When we retain information, we may also choose to anonymize your personal information so that it can no longer be associated with you, and we may use such anonymous and de-identified data for our legitimate business purposes.

Accessing and Updating Your Information

We strive to keep the information we collect accurate and current, and we invite you to contact us when your information has changed. Privacy laws applicable to our relationship with you may give you the right to request access to the information we collect about you and often allow you to correct outdated information.

If you wish to access or correct your information, please contact us using the Contact Information above. Likewise, please contact us if you have any concerns or complaints about how we use or collect your information.

Please note that we may not accommodate a request to change information if we believe the change would violate any law or legal requirement or cause the information to be incorrect.

Additionally, in accordance with our data retention practices and applicable law, we may destroy or limit access to certain information we collect about you. Nevertheless, we will provide access to your personal information, subject to exceptions set out in applicable privacy legislation. Examples of such exceptions include:

• Information that is part of a formal dispute resolution process.
• Information that is about another individual that would reveal their personal information or confidential commercial information.
• Information that is prohibitively expensive to provide.

If we are unable to provide you with access to your information, we will explain why (subject to applicable law about these sorts of disclosures).

Privacy Practices Applicable to Certain Geographies

There are European privacy laws, including the European General Data Protection Regulation (GDPR), that can apply to you, our customer.
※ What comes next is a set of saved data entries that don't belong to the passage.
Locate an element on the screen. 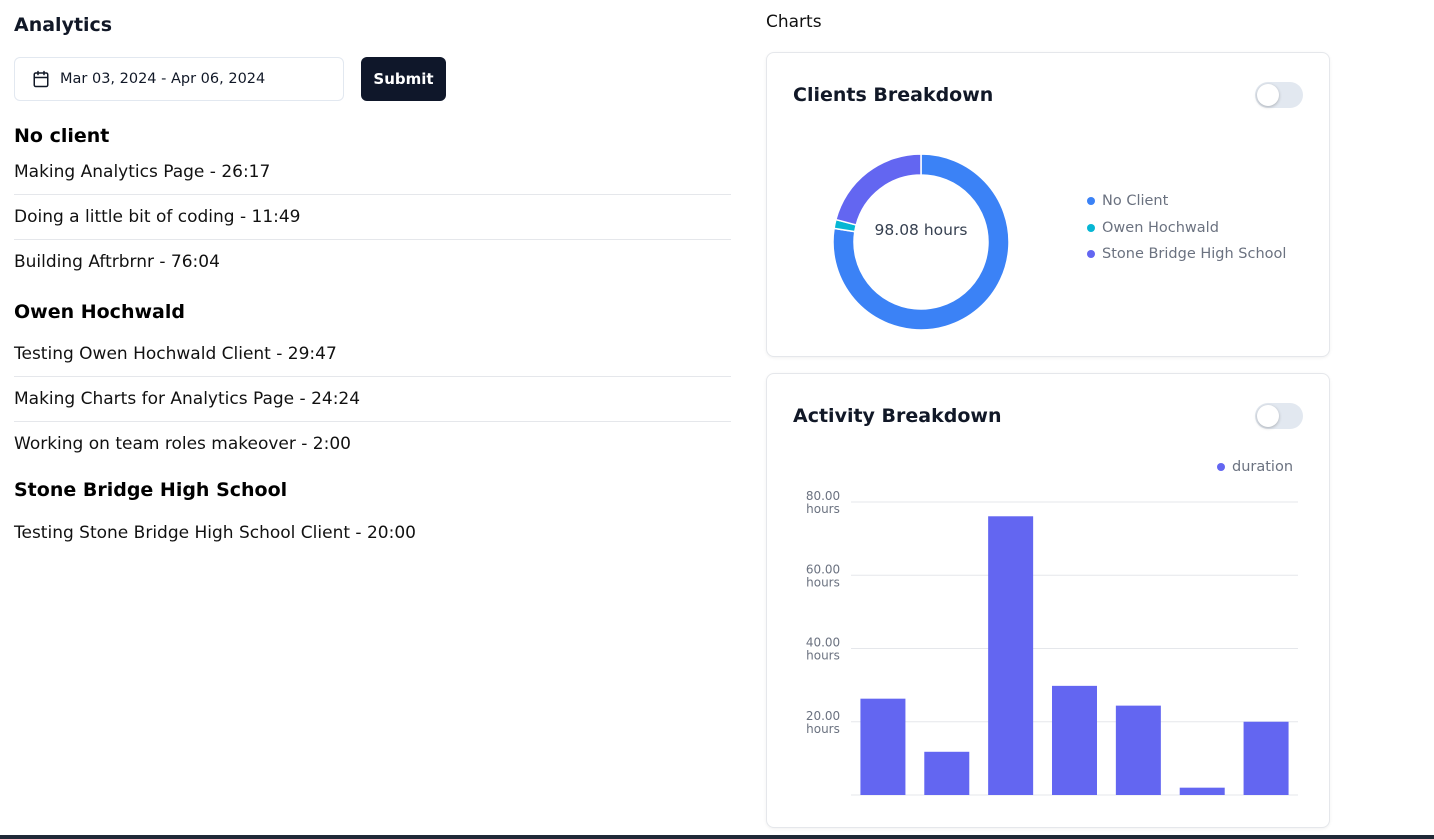 The width and height of the screenshot is (1434, 839). list-item: Doing a little bit of coding - 11:49 is located at coordinates (372, 218).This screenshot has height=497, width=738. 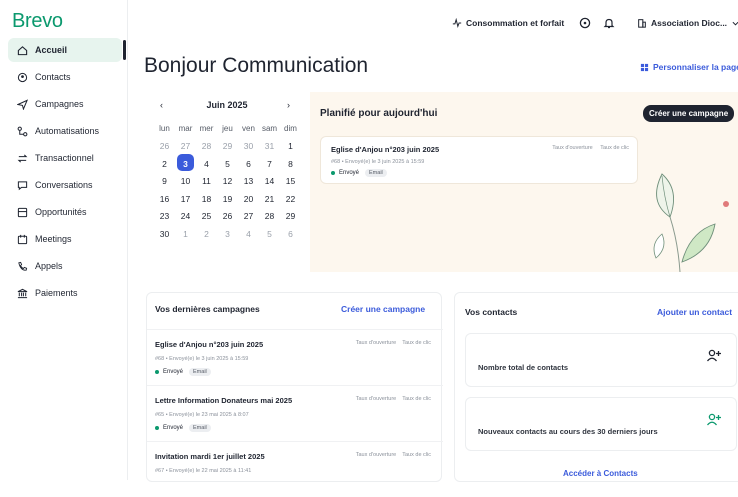 I want to click on usage-link: Consommation et forfait, so click(x=508, y=23).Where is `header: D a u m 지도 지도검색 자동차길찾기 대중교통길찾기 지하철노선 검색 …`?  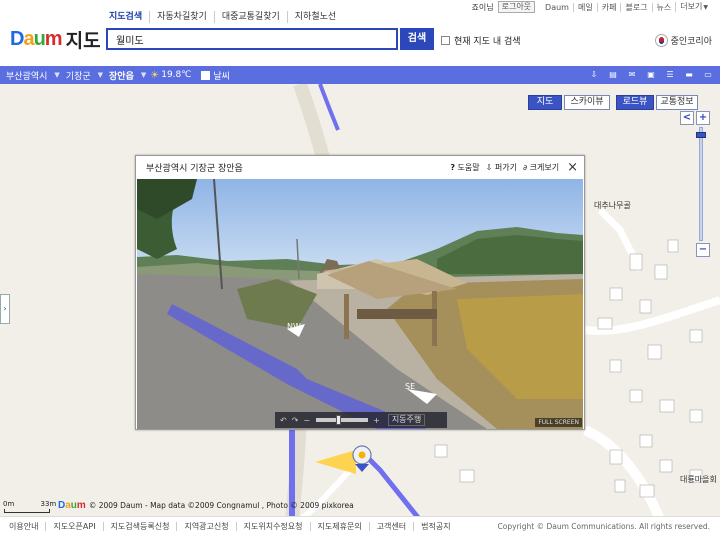
header: D a u m 지도 지도검색 자동차길찾기 대중교통길찾기 지하철노선 검색 … is located at coordinates (360, 33).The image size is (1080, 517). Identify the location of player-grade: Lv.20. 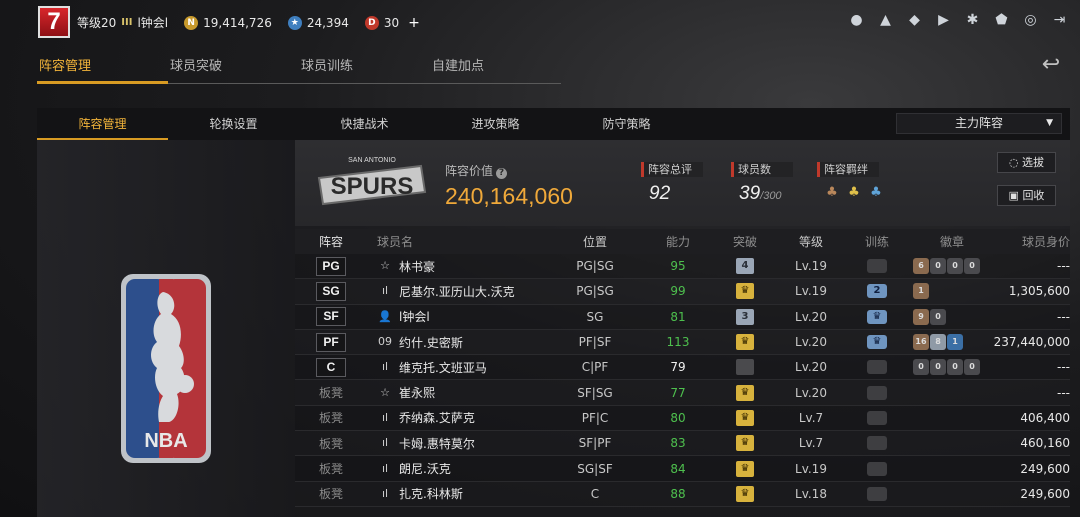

To the extent these laws apply, we provide additional rights for our European customers.

With respect to the information that we collect when you use the Services, we are the data controller for that information and our service providers (with whom we share your information) are the data processors. Our lawful basis for collecting this information is to fulfill our agreement(s) with you, our legitimate interest in providing the Services to you, or to comply with our legal obligations. In some instances, our lawful basis for processing your information may also be your consent.
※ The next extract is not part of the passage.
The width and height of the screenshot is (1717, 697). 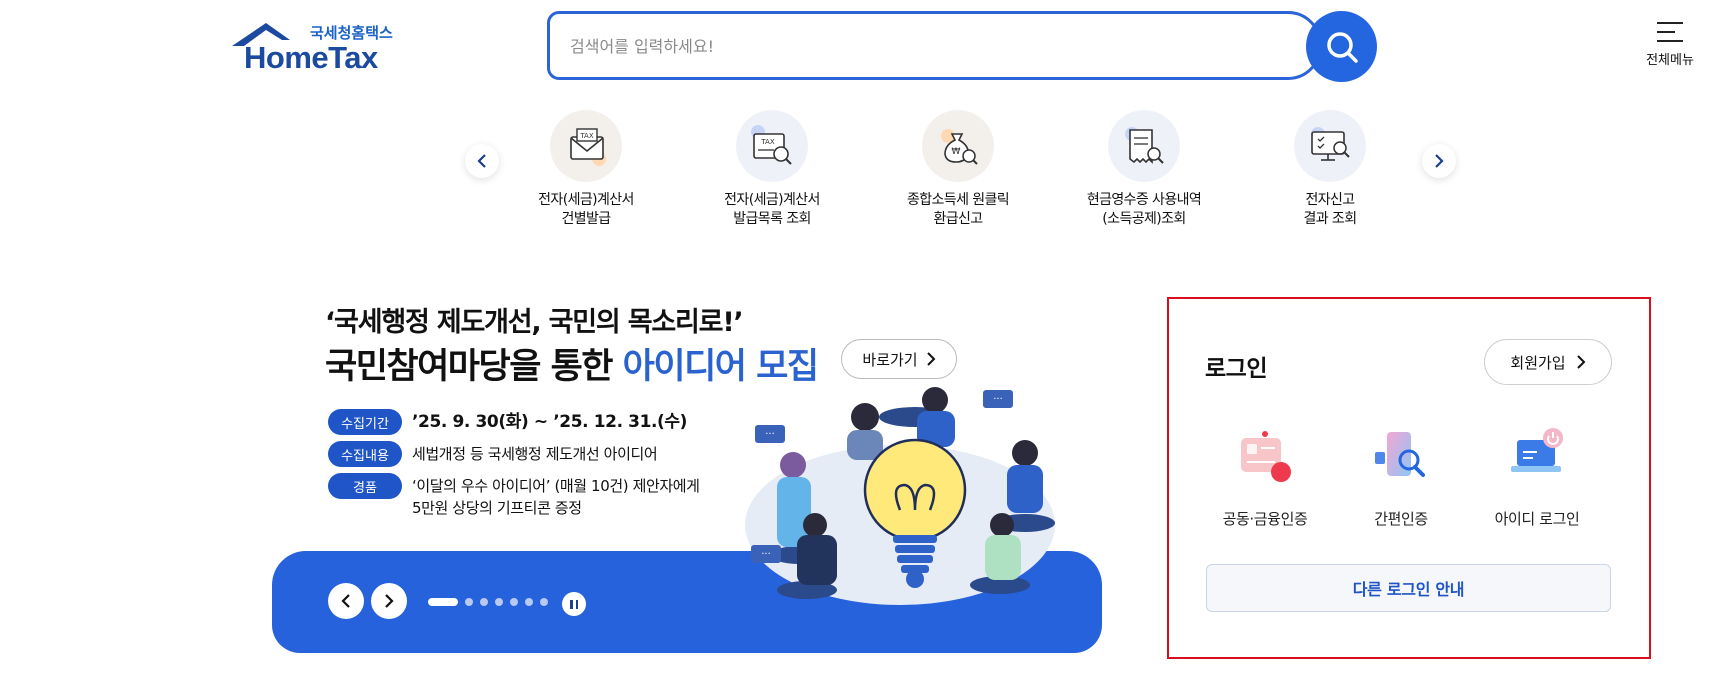 I want to click on banner-next-button, so click(x=389, y=601).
If the GDPR applies to our relationship with you, you may exercise your right to:

1. to request information about whether and which personal data is processed by us, and the right to demand that personal data is rectified or amended.
2. to request that personal data should be deleted.
3. to demand that the processing of personal data should be restricted.
4. to withdraw your consent to the processing and use of your data completely or partially at any time with future application.
5. to obtain your personal data in a common, structured and mechanically readable format.
6. to contact our data protection officer if there are any questions, comments, complaints or requests in connection with our statement on data protection and the processing of your personal data.
7. to complain to the responsible supervisory authority if believed that the processing of your personal data is in violation of the legislation.
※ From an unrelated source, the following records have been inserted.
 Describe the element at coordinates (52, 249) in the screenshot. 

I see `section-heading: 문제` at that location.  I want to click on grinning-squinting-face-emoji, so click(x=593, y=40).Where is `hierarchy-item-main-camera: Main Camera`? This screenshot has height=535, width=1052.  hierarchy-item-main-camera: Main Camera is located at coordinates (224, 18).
Additionally, residents of the EEA and Switzerland may file a complaint with a data protection authority.

Any disputes arising out of or related to this Privacy Policy will be handled in accordance with the dispute resolution process indicated in your contract with us that refers to this Privacy Policy, if applicable.

Please contact us (using the Contact Information above) if you have any questions about exercising any of the above rights.

Changes to Our Privacy Policy

It is our policy to post any changes we make to our Privacy Policy on this page. Should we make any significant changes to our Privacy Policy and how we engage with your information, we will notify you. We also encourage you to periodically review our Privacy Policy to check for updates. The date the Privacy Policy was last revised is identified at the top of the page. Your continued access and use of the Services will be deemed to be your acceptance of this Privacy Policy.